St Peter's Church, Steeple Aston was Sunday night's setting for the local choral society's Italian concert. The village is a handsome one, and when strolling round before the concert, I came upon many houses, including ancient almshouses, built of the local Hornton stone, a brownish limestone/ironstone that was for centuries and until 2008 quarried locally. The church itself has its origins in the 13th century. Its distinguishing internal feature is a monument sculpted by a Dutch stonemason in 1730. Nikolaus Pevsner in his Buildings of England: Oxfordshire says tartly of it:
"The heroic baroque convention in church monuments at its most ridiculous. Judge Page, a Gilbert & Sullivan figure in full legal robes and periwig, reclines on one elbow beside his dumpy wife who is en deshabille and propped up on bolsters.... technically it is superb".

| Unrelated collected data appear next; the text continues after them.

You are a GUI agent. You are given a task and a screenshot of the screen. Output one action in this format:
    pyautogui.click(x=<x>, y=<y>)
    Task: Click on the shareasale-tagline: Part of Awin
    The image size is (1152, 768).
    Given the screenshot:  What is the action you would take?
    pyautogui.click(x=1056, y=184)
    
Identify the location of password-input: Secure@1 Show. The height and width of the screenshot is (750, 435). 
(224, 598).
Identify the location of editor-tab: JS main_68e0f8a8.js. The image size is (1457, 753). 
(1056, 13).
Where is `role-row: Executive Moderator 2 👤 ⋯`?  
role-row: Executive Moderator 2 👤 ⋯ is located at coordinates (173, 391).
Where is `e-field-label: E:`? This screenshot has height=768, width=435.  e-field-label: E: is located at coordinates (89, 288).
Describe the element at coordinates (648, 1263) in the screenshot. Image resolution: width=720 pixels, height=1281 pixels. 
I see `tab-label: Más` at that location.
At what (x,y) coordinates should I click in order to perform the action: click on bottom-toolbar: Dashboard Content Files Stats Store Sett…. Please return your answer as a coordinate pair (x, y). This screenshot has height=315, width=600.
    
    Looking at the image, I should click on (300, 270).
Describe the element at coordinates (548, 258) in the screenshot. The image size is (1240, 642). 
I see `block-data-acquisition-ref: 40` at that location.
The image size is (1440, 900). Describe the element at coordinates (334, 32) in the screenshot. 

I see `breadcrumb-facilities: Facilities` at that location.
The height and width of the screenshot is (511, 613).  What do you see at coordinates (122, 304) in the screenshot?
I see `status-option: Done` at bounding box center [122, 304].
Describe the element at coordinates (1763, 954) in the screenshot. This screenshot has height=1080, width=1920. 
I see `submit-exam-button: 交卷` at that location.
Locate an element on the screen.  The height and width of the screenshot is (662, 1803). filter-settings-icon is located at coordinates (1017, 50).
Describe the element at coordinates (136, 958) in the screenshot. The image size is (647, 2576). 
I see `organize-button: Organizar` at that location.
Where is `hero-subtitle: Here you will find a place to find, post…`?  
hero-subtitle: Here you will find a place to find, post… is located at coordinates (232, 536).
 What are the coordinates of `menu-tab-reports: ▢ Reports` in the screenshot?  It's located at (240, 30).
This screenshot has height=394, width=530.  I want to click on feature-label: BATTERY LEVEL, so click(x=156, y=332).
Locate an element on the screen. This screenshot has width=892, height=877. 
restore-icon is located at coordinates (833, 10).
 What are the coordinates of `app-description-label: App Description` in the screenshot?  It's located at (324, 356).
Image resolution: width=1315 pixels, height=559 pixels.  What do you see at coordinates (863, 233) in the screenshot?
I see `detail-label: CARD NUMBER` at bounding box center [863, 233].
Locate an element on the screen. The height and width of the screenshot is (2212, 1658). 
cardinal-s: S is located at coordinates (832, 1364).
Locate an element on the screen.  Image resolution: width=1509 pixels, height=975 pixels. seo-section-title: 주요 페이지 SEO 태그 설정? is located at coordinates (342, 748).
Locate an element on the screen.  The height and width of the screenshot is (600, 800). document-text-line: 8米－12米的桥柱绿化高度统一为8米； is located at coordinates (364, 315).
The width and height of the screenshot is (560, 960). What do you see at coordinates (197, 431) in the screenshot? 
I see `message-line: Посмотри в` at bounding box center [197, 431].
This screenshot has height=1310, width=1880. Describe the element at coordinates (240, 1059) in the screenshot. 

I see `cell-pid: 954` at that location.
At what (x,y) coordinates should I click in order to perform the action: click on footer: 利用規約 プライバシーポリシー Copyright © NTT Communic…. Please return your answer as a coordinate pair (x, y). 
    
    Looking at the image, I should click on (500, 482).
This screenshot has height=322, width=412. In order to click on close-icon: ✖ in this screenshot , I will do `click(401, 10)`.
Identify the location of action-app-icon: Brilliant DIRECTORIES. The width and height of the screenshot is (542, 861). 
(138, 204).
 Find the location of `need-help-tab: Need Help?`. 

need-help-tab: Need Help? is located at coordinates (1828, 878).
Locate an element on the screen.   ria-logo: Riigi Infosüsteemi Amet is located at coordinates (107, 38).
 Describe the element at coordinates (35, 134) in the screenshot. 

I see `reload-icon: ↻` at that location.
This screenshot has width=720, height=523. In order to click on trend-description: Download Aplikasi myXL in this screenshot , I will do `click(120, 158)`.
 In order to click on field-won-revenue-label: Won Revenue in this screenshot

The choir and soloists were placed beyond the arched rood screen in the chancel, while the audience of c. 55 sat in the nave. The first part of the programme consisted of 13 operatic arias and choruses sung in Italian. The highlights of these, to my mind, were firstly Handel's 'Lascia ch'io pianga' aria from Rinaldo, whose premiere was in London in 1711. Soprano Angela Kazimierczuk demonstrated excellent articulation here of the lyrics. Mozart's 'Voyagers' Chorus' from Idomeneo by the choir of 30 (20 soprano and alto voices and 10 basses and tenors) found the choir still warming up since there was a tendency at the start not quite to climb to the top notes, a shortcoming remedied just afterwards. A baritone solo, Mozart's 'Catalogue' aria from Don Giovanni, a list by his servant of the serial philanderer's sexual exploits in five countries - it's doubtful whether even Brexit would have cooled his ardour - was sung with dramatic force by Guy Harbottle who then in a duet with the soprano launched into 'Là ci darem la mano', advancing down the nave and perfectly in character.
Not to be outdone, tenor Jeffrey Stewart gave us a committed 'Vedrommi intorno' from Idomeneo, a guilty lament, and Ms Kazimierczuk rounded things off with simply but forcefully expressed sorrow and then agitation in 'Dove sono i bei momenti' from Figaro, and then in the footsteps of Maria Callas and Montserrat Caballe, Puccini's famous 'O mio babbino caro', rendered with passionate pleading. To hear three soloists of this quality, among the best I've come across in the last year, was an unexpected joy.
In the interval we were urged to tuck into tasty Italian antipasti and wine under the disapproving eye of Judge Page, and then it was the turn of Giacomo Puccini in the form of the 'Messa di Gloria', his only Mass and composed at the age of 22 as a graduation requirement from his music college. A number of its themes recur in his operas, and the light but dramatic setting is far removed from the solid, ecclesiastical masses of, say, Haydn and Beethoven.
Accompaniment was supplied by Alex Aitken from the church organ. There was no orchestra – a satisfactory arrangement, even if, for instance in the first part of the 'Credo', the absence of strings and brass was felt. In the 'Christe eleison', voice after voice entered in ascending order, and at the start of the extended 'Gloria', the choir put out a fine burst of energy. If they were slightly laboured in the 'Et in terra pax', they made up for it with the dynamic climax of the 'Laudamus te'. Mr Stewart delivered his colourfully harmonized solo of 'Gratias agimus tibi', and then in the 'Qui tollis peccata mundi', almost a march that could have jumped straight off the pages of a Verdi opera, the basses and tenors gave it all they had, all spring-heeled energy. The tenor rounded the Mass off with links from the chorus to a final pianissimo 'Dona nobis pacem', its triplets echoed by the organ.
This was a choral concert to savour – delightful village setting, a most hearty welcome from Margaret Bulleyment and her colleagues who had gone to great trouble to please their audience – and music of gratifying quality. As we left the church, was a softening on the grim old face of Judge Page just discernible?